If you think the industry that gave us opioids feels bad about this, you probably haven’t read this far anyway.
USMCA would lock in high medicine prices by granting pharmaceutical companies a 10-year monopoly that would let them block competition from generic medicine makers and charge more in all three signatory nations. Worst yet, Congress wouldn’t be able to do a thing about it – at least until this version of USMCA fails and we get to NAFTA 3.0.
U.S. Rep. Veronica Escobar, D-El Paso, is warning the provision on “biologic medicines” harms the public and breaks a basic political promise.
“The vast majority of new members came in with a mandate to tackle the increasing pharmaceutical costs and this essentially ties their hands,” Escobar told Morning Trade. “You support USMCA and you’re immediately violating one of the more fundamental reasons why voters sent you here.”
In 2018, Texans bought 10.5 prescriptions at retail pharmacies for every man, woman and child in the state, the non-partisan organization IQVIA reports. The amount spent was approximately $10.8 billion, second only to California. Most prescriptions are of the generic variety. For Texans who must buy “profit center” drugs, however, costs can be life changing.
If you or your family need or will need high-cost drugs, you get how the monopolies created in USMCA might affect you. But even if you are lucky enough to be a healthy working person in a healthy family, you are subsidizing high drug prices indirectly through your payments into the Medicare system and through other federal, state and local taxes. You do not have to be taking medicine to be on the hook for high drug prices.
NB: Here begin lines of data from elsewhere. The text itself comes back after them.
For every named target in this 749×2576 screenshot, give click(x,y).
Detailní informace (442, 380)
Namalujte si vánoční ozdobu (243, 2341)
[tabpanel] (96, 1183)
The good news is that it is not too late to fix the current USMCA text and better balance the needs of ordinary working families against the demands of giant corporations. In addition to the labor movement’s broader goal of a USMCA that provides enforceable labor standards, the Texas AFL-CIO joins the AFL-CIO in looking for “a path to yes” regarding prescription drugs under the USMCA. A better USMCA is possible, but not if Congress slams the door on improvements.
Texans should insist that USMCA drop any provision that makes outrageous drug prices even worse.